Fallout: New Vegas was released recently and, apparently keeping with Fallout tradition, the recent sequel if pretty much a direct repeat of its predecessor, albeit with a totally different setting and storyline. While Fallout 3 took place in the Capital Wasteland of Washington, D.C., New Vegas, you’ll be surprised to discover, is set in the Mojave Wasteland of Nevada, changing the colour palette from depressing greys and greens into equally depressing greys and browns. I, like so many others, expected the game to simply be a glorified expansion pack to Fallout 3, but considering Fallout 3 rocked so fucking hard, I didn’t at all mind. And that’s exactly what I got. The thing is, New Vegas is just not as good as Fallout 3. It’s not bad, at all, it’s still entertaining as all hell and you’ll dispose hours of your life into it. There’s still the same great writing, same great Fallout feel, and there’s even two particularly great changes in gameplay. The first is the fact that you can now look down the sights of your gun to aim at your enemies, which is an absolute godsend in that it balances out the gameplay even more so that you don’t have to constantly rely on V.A.T.S. for any sort of reliable accuracy. Hardcore mode is a great addition too, where you can opt to make the game that little bit harder but, theoretically at least, a lot more immersive by requiring your character to receive a steady supply of food, drink and sleep to avoid status drops and, well, death. It’s not perfect, for one thing there’s no arguable reason why soft drink dehydrates you so much, if, you know, at all, and sleep deprivation doesn’t seem to be a problem at all compared to how you feel it should be.
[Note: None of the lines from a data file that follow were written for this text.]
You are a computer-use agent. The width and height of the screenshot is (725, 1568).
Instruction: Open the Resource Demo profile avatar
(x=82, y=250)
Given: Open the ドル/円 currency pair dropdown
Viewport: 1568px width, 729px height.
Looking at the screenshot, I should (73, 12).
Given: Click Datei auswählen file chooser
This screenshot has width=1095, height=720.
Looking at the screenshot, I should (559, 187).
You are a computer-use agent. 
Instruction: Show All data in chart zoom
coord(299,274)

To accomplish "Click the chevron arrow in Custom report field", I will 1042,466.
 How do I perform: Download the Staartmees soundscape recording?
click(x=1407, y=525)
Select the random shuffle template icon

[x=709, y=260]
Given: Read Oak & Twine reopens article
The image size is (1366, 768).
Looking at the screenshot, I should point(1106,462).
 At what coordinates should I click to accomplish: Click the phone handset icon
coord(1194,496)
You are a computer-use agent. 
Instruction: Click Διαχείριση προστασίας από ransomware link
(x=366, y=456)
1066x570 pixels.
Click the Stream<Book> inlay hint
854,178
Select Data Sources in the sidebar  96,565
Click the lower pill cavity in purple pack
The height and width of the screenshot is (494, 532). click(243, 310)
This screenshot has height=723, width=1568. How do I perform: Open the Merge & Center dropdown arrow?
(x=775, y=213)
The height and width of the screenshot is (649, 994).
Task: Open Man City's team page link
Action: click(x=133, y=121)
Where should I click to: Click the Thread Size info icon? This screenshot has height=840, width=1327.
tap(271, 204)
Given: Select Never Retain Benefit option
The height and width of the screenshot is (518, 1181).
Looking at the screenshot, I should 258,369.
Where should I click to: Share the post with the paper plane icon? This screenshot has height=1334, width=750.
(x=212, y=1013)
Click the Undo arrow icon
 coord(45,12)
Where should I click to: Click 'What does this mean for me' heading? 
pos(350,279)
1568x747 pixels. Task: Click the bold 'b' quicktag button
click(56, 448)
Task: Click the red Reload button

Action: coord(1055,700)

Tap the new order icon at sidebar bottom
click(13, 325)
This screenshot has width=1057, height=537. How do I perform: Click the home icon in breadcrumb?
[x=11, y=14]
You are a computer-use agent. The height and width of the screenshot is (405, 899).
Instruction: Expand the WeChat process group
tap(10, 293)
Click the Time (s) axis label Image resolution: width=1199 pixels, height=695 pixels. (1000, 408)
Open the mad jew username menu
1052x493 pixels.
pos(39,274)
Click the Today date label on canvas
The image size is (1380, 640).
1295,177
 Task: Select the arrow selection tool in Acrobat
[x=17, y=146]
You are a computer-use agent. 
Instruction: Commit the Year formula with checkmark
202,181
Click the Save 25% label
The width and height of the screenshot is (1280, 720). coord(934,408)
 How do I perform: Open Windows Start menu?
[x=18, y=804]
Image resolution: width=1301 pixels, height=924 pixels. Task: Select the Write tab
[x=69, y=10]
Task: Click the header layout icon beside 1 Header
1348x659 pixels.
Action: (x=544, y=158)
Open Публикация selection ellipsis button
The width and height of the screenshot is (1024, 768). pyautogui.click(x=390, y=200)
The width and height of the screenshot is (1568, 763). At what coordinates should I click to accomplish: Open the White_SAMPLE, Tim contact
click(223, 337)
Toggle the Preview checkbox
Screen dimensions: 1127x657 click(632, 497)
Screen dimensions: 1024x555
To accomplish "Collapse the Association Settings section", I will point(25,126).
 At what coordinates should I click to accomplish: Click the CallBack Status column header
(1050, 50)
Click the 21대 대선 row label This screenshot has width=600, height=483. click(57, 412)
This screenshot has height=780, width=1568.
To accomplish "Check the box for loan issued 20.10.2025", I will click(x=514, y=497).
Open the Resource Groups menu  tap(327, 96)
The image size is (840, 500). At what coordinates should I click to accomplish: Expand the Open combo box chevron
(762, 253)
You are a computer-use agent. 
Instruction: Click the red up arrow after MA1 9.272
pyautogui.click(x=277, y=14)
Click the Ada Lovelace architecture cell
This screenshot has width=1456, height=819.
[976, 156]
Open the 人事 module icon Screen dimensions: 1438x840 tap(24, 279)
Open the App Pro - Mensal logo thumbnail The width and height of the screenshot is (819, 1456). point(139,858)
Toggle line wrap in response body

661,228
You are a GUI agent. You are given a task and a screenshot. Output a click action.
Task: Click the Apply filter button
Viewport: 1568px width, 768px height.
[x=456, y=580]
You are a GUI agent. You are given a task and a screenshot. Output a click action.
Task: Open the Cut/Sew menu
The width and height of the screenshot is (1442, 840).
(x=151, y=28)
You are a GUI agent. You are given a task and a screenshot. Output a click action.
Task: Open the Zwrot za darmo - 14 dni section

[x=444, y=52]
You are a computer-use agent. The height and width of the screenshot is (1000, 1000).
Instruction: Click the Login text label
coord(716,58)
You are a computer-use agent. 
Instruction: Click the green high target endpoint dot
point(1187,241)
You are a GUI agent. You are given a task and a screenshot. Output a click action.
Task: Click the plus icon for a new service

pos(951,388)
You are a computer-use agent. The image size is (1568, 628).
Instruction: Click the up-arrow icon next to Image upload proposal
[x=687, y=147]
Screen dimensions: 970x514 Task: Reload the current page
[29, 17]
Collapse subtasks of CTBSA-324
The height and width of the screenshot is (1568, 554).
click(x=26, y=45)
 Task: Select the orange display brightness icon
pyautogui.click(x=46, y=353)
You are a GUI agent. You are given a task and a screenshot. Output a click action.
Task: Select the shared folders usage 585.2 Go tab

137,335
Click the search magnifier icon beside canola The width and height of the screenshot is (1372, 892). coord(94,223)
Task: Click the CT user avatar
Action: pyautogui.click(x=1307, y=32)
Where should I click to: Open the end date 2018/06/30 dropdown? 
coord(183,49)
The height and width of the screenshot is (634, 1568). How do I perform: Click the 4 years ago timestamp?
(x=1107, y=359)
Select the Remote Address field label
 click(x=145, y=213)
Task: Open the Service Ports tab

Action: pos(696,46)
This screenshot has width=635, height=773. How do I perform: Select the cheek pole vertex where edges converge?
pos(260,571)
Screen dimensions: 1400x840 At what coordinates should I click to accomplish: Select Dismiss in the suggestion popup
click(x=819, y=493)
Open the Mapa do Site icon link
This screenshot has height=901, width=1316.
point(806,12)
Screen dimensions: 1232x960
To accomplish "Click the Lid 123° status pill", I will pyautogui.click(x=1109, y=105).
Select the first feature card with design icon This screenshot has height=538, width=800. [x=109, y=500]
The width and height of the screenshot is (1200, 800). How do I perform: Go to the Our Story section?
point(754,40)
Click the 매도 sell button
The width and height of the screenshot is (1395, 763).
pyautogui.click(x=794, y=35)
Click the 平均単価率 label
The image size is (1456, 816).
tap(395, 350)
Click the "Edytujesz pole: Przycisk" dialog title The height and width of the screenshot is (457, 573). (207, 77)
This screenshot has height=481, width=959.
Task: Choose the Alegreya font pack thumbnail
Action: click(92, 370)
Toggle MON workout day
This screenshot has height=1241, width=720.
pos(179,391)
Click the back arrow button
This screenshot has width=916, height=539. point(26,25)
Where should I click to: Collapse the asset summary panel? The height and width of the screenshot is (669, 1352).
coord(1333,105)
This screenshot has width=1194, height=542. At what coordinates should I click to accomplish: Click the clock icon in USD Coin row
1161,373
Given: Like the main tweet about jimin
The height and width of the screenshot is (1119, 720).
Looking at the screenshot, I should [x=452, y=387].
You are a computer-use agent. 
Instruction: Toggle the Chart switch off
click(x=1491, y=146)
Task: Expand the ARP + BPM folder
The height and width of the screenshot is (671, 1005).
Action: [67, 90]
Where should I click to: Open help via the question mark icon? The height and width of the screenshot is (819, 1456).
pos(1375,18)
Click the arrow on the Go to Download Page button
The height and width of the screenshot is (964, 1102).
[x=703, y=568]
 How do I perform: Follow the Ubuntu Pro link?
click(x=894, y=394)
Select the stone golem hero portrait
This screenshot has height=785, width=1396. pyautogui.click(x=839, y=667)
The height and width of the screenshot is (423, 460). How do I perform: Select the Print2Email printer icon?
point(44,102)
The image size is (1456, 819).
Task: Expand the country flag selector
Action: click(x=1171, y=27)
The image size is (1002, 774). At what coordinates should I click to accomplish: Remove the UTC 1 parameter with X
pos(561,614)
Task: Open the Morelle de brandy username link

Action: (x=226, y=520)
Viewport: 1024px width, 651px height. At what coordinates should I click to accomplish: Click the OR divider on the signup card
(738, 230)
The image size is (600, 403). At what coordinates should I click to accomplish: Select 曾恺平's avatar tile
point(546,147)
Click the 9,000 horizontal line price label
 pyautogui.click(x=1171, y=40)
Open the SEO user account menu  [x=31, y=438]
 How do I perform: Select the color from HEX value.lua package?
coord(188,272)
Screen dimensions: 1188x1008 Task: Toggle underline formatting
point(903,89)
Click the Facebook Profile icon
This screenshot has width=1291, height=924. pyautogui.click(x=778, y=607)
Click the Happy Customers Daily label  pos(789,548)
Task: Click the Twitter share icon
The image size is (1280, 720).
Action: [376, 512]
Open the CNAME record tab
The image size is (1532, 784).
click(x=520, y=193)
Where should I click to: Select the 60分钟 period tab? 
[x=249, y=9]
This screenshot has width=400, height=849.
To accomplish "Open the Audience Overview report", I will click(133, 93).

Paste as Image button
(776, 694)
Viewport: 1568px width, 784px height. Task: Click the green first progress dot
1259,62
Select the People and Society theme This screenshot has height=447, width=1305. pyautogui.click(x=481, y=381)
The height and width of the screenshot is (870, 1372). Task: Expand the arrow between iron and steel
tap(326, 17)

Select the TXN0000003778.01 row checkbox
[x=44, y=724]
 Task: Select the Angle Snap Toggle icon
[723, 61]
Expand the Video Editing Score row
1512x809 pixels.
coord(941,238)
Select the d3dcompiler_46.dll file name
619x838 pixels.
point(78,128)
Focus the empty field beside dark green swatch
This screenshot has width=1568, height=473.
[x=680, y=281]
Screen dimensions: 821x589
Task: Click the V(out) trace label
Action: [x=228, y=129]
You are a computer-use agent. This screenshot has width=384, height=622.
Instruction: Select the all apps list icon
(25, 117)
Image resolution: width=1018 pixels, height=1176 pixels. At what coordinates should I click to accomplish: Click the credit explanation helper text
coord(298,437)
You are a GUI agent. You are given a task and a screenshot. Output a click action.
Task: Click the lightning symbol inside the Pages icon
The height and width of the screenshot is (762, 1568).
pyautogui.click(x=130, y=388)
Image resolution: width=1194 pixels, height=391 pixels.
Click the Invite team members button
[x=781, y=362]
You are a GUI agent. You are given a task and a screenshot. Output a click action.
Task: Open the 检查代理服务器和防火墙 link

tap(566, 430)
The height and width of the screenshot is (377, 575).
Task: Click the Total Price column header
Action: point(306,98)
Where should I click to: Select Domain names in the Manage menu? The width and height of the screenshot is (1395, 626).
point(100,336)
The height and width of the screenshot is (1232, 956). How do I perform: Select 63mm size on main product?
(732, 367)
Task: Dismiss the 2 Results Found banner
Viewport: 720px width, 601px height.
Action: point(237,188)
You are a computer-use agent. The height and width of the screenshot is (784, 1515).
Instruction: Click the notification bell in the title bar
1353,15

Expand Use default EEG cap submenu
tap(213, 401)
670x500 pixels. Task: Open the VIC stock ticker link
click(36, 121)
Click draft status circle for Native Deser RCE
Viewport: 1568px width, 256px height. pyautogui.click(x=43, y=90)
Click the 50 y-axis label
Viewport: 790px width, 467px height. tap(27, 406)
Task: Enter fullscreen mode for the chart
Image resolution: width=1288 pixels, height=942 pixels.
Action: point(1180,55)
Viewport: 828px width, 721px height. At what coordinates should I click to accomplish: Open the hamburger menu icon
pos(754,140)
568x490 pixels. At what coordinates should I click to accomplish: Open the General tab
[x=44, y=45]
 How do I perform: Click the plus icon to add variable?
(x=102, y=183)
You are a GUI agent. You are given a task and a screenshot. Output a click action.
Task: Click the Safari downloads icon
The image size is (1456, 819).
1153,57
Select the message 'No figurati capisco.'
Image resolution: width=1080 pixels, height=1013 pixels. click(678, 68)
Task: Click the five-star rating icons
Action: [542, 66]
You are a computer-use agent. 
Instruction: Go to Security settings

But these are all great added extras. The factions system is another big alteration to the game format, whereby the wasteland is populated by various gangs, towns and wannabe countries, and it’s one I’m currently undecided on. While your reputation amongst towns makes a whole lot of sense, and you’re not so easily forgiven for being a murderous dickhole to the more civilian populations anymore, the whole overarching dispute between the big factions, that is the NCR, Caesar’s Legion and Mr. House, doesn’t come across as interesting as it probably thinks it is. And that’s the real trouble with New Vegas. While Fallout 3 had some really stellar writing, New Vegas seems to come up a little short when it comes to the main objective. You kind of feel as if you just don’t care all that much, particularly after you’ve sorted out the only business you were presented with at the game’s beginning. The game’s intro also doesn’t match the awesome first half hour of Fallout 3, which literally takes your character’s entire back story and has you play through it in tiny, baby-sized segments. New Vegas understandably couldn’t simply repeat it, but, still, you kind of feel underwhelmed as you set out playing the game, compared to how impressed and enthralled I was with how Fallout 3 set things up. And the main storyline doesn’t really take off from there. Even the iconic Pip-Boy and vault suit are handed to you in a way that feels half-hearted and blasé. Again, New Vegas isn’t bad at all. Like I said, it’s essentially just a glorified expansion pack. If you’re a hardcore Fallout 3 fan like I am, you’ll find that great news. Otherwise, well, probably not so much.